##### WORKING DATA #####

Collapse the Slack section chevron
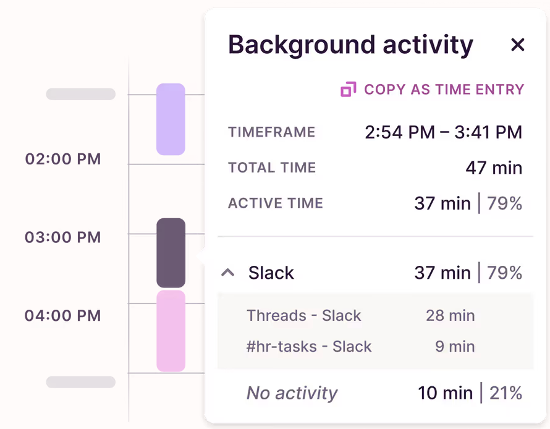Screen dimensions: 550x429 pyautogui.click(x=228, y=273)
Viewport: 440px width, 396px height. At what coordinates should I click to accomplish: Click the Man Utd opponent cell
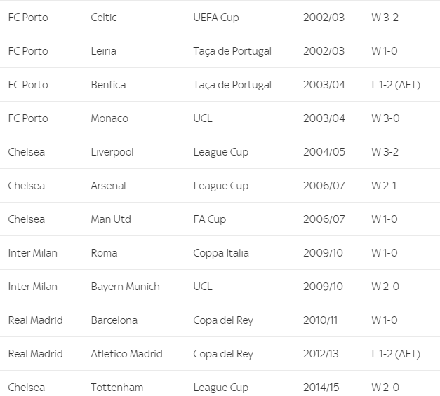pyautogui.click(x=111, y=219)
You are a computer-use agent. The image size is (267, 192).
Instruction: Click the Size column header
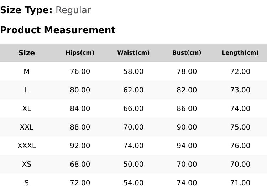click(27, 53)
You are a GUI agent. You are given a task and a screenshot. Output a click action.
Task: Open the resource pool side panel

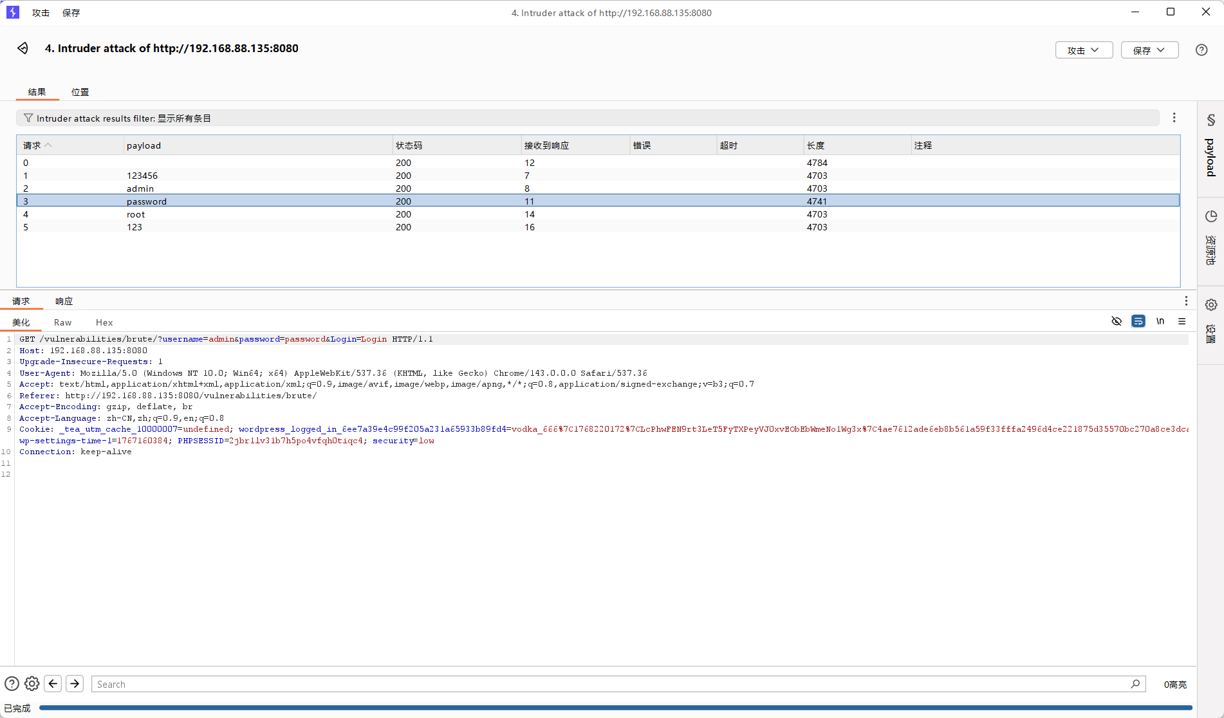[x=1210, y=237]
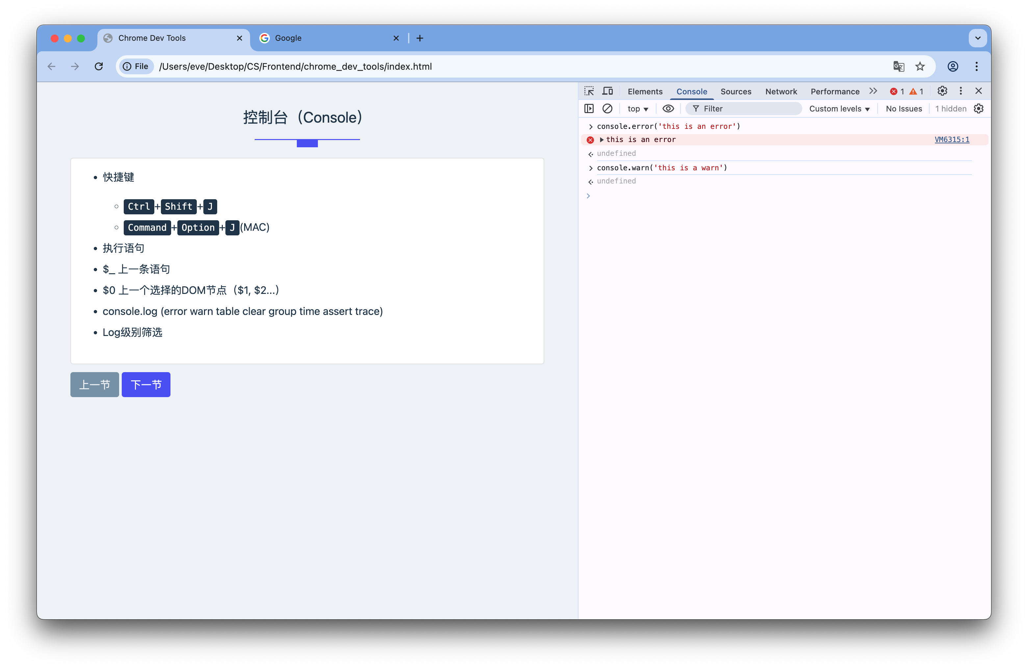Viewport: 1028px width, 668px height.
Task: Switch to the Sources panel
Action: [736, 91]
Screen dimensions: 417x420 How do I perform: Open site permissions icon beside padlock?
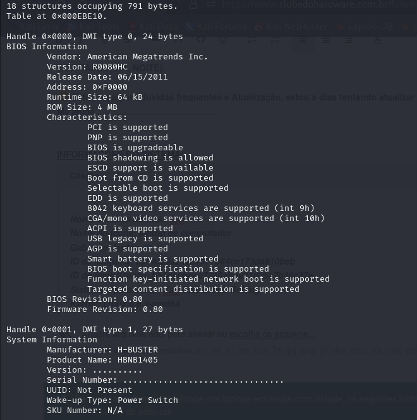[211, 4]
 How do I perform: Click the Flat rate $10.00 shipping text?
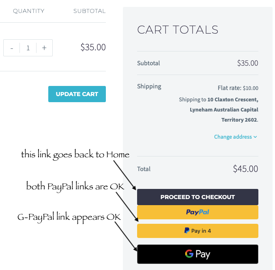pos(238,88)
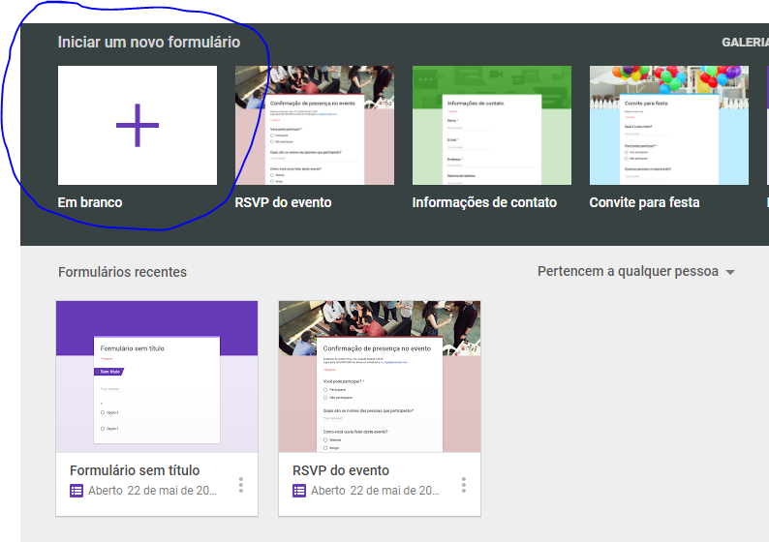Select the Informações de contato template thumbnail
Image resolution: width=769 pixels, height=542 pixels.
coord(491,125)
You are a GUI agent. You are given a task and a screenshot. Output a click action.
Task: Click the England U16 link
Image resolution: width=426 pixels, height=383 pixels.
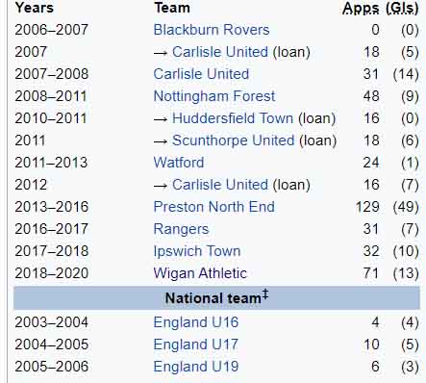(196, 322)
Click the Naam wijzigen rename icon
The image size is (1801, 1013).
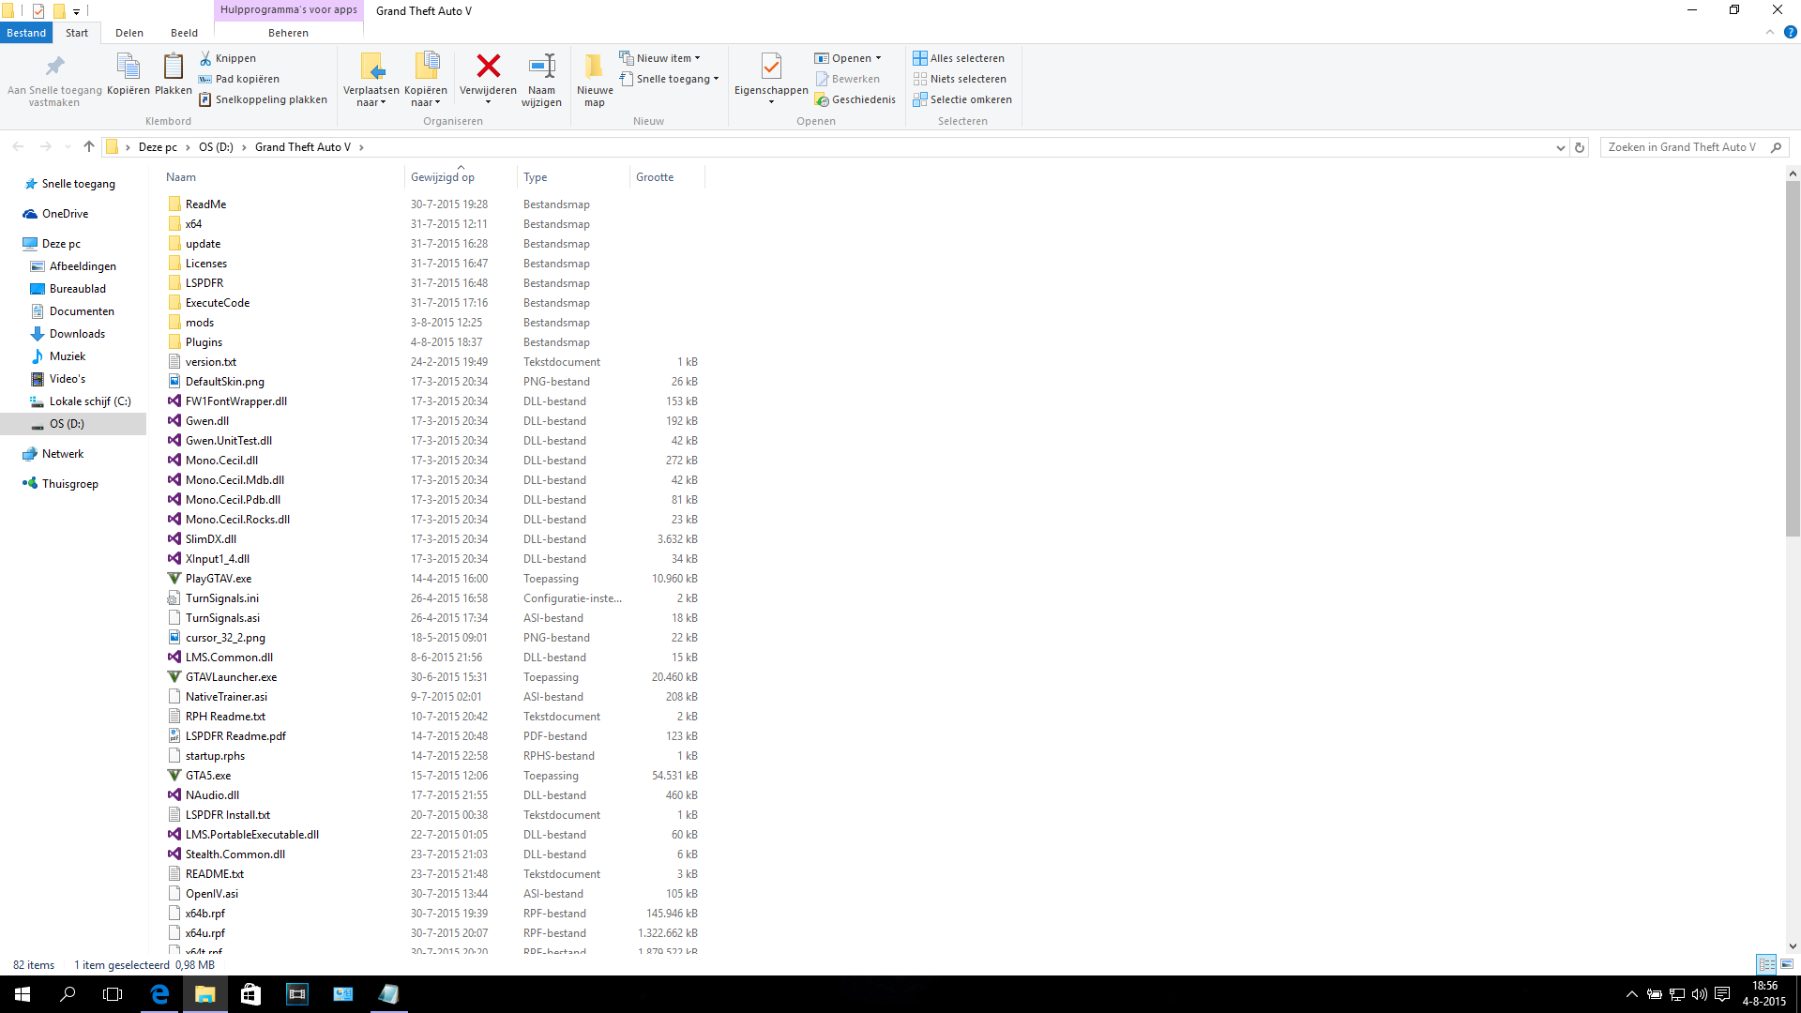[x=541, y=67]
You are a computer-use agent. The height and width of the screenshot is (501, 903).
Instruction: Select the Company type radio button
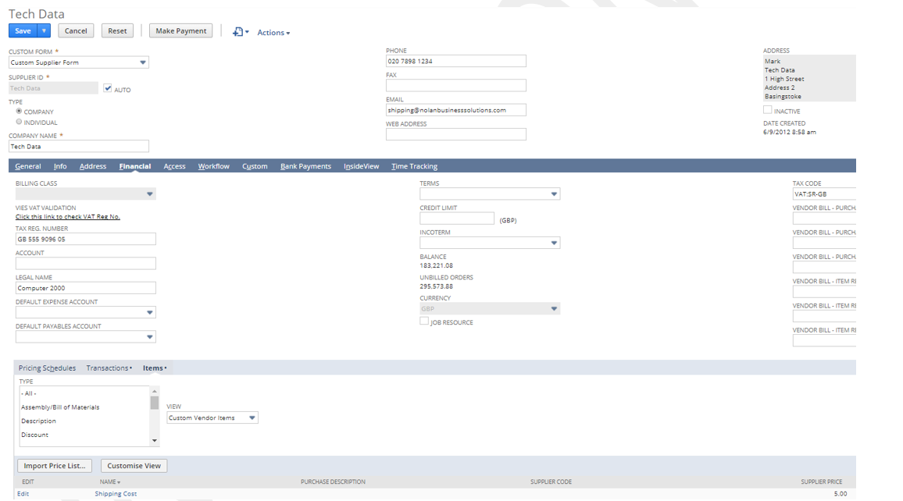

#####

**TASK TO COMPLETE**
Can you revise the listing above so that every "GUI agent" becomes "screen agent", with nothing else altered and the pictures left out?

**OUTPUT FOR THIS EXERCISE**
Collapse the Slack section chevron
Screen dimensions: 550x429 pyautogui.click(x=228, y=273)
Viewport: 440px width, 396px height. At what coordinates should I click to accomplish: Click the Man Utd opponent cell
pyautogui.click(x=111, y=219)
You are a computer-use agent. The image size is (267, 192).
Instruction: Click the Size column header
click(27, 53)
You are a screen agent. You are given a task and a screenshot. Output a click action.
Task: Open the resource pool side panel

[x=1210, y=237]
Viewport: 1028px width, 668px height.
Task: Switch to the Sources panel
Action: [736, 91]
Screen dimensions: 417x420 How do I perform: Open site permissions icon beside padlock?
[211, 4]
 How do I perform: Click the Flat rate $10.00 shipping text?
pos(238,88)
Select the Informações de contato template thumbnail
Image resolution: width=769 pixels, height=542 pixels.
coord(491,125)
You are a screen agent. You are given a task and a screenshot. Output a click action.
Task: Click the England U16 link
Image resolution: width=426 pixels, height=383 pixels.
(196, 322)
Click the Naam wijzigen rename icon
The image size is (1801, 1013).
[x=541, y=67]
You are a computer-use agent. The height and width of the screenshot is (501, 903).
Instruction: Select the Company type radio button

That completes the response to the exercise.